А в тихом московском переулке, в доме, который разведчики называли Центром, Берзина заглазно звали Стариком. Подпись «Старик» с глубоким уважением зашифровывали и расшифровывали радисты. Возглавляя пятнадцать лет военную разведку, Берзин оставался молодым, полным творческой энергии. Казалось, она накапливалась с годами напряженной, изнурительной работы, и все больше знаний хранилось в его памяти, и многое он не позволял себе забывать. У него прошли выучку немало талантливых учеников и преданных помощников, среди них — Рихард Зорге и Лев Маневич. Он учил их предугадывать, предусматривать, отгадывать головоломные загадки, добывать чужие секреты, зорко вглядываться в завтрашний день.
За месяцы напряженной работы в Испании Берзин не раз убеждался в том, что многое из нашего вооружения следует совершенствовать и обновлять.
Берзин поглядел на часы, пора ехать в штаб обороны, он ждал звонка из Москвы. Разговор продолжали по-латышски.
— Но тебя оставляют, — сказал Берзин, — не для того, чтобы ты со своей потрепанной ротой отбивался от Франко, Гитлера и Муссолини.
Участвовать в боях, во всяком случае в ближайшее время, Грейзе не будет. Нельзя рисковать опытом, накопленным за месяц боев.
Капитан Грейзе, можно сказать, на собственной бронированной шкуре, в специфических условиях сильно пересеченной гористой местности изучал тактику боев.
— Есть еще одна особенность в боях на испанской земле, — сказал Арман озабоченно, — старинные каменные строения, каменные заборы весьма удобны для засад. Противник умело использует эти маленькие крепости.
Берзин с нескрываемым интересом выслушал Армана, закивал в знак согласия, по привычке приглаживая подстриженные ежиком волосы, и добавил:
— Ты провел много огневых дуэлей с итальянскими «ансальдо». Твоей роте больше всех досталось от маленьких крепостей, от бутылок с бензином, от новых противотанковых пушек Круппа. Если говорить начистоту, твой опыт нужен не только испанцам. Он нужен и нашим танкистам, которые сменят отряд Кривошеина.
Берзин снова перешел на латышский и сообщил Арману, что ожидает пополнения.

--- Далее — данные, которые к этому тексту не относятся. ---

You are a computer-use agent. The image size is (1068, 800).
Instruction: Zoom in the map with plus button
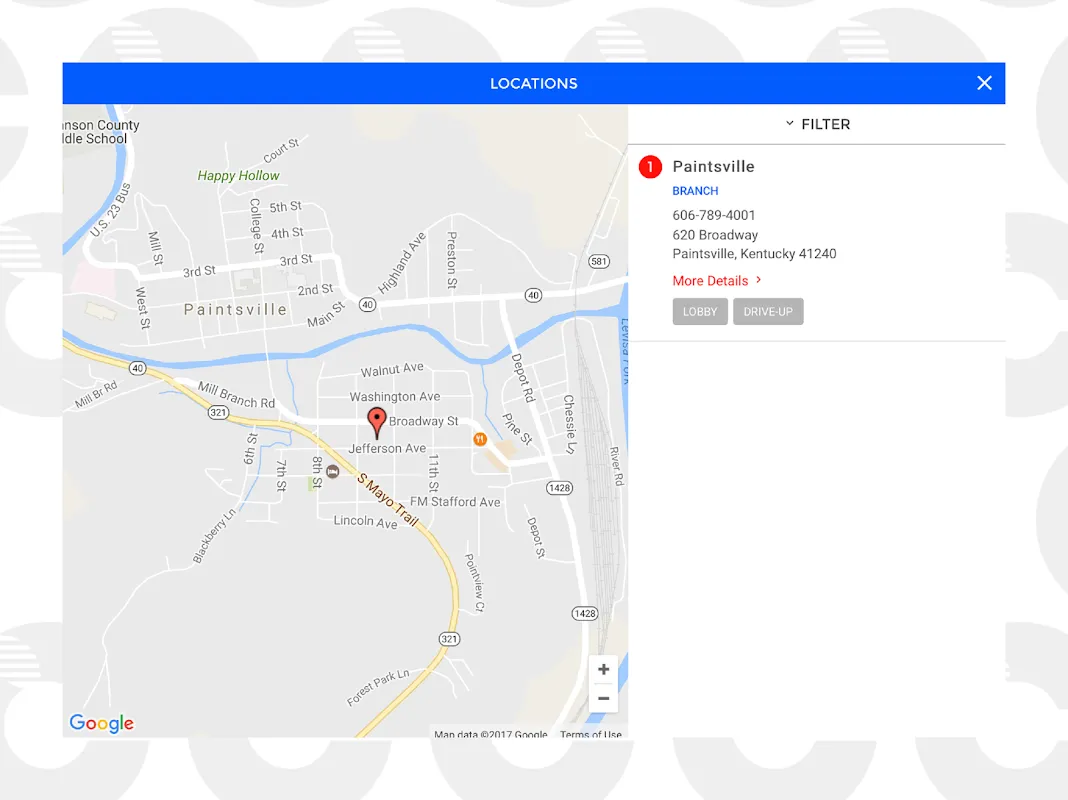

— Об этом никому ни слова. Впрочем, тебя о таких вещах предупреждать излишне.
Много лет спустя в мемуарах «На службе народу» Мерецков рассказал о боевых встречах с Арманом в Испании:
«…Когда я нашел танковую роту, первый, кого я увидел, был майор [1] Грейзе (командир из нашей мотомехбригады в Белорусском военном округе П. М. Арман). Он-то и командовал этой ротой. Завязался разговор о прошедшем бое. Оказалось, в один из танков попал снаряд, оглушив башенного стрелка. Других потерь не имелось.
Любопытное это явление — человеческая память. Многое я позабыл, даже весьма важное. А вот детали того разговора помню, как будто он состоялся вчера.
Настроение у танкистов было отличное. Прибыть и с ходу успешно выполнить задание — это всегда поднимает дух человека. Замечу, что высокий боевой дух сохранился у танкистов и в дальнейшем. В ноябре 1936 года под Мадридом действовало всего лишь около 50 танков, намного меньше, чем имелось у Франко, но сражались они героически. Танки сцементировали столичную оборону и сыграли роль крупного морального фактора. Потери врагу они тоже наносили весьма ощутимые. Франкисты еще не имели опыта борьбы с танками, и боевые машины нередко просто давили вражескую пехоту и конницу. Фашистами овладевала паника, когда они видели идущие на них в атаку танки. А среди героев-танкистов, кто тогда доблестно сражался под Мадридом, одним из лучших был Поль Матисович Арман. Присвоение этому командиру, латышскому большевику Тылтыню (его настоящая фамилия) звания Героя Советского Союза явилось заслуженной оценкой его решительных и умелых действий».
«Я не боюсь не быть»
Уже две недели новоявленный оружейник Грейзе не залезал в люк танка, не усаживался на верткое маленькое креслице в башне у пушки, не трясся под огнем в бронированной коробке, не ловил целей в перекрестие. А вчера не вытерпел и на отремонтированном танке махнул в Мадрид — за 28 километров от ремонтной базы.
За две недели, которые Арман не был на переднем крае, линия фронта осталась почти неизменной. В Университетском городке она, как и прежде, проходила между зданиями медицинского и философского факультетов; по-прежнему линию фронта пересекали трамвайные рельсы и по-прежнему в нелетную погоду было многолюдно на прилегающих улицах Мадрида, особенно на площади Пуэрто дель Соль. А жестокие, беспощадные бомбардировки продолжались, нашим истребителям «чатос» («курносые») не всегда удавалось отогнать «юнкерсы» и «хейнкели».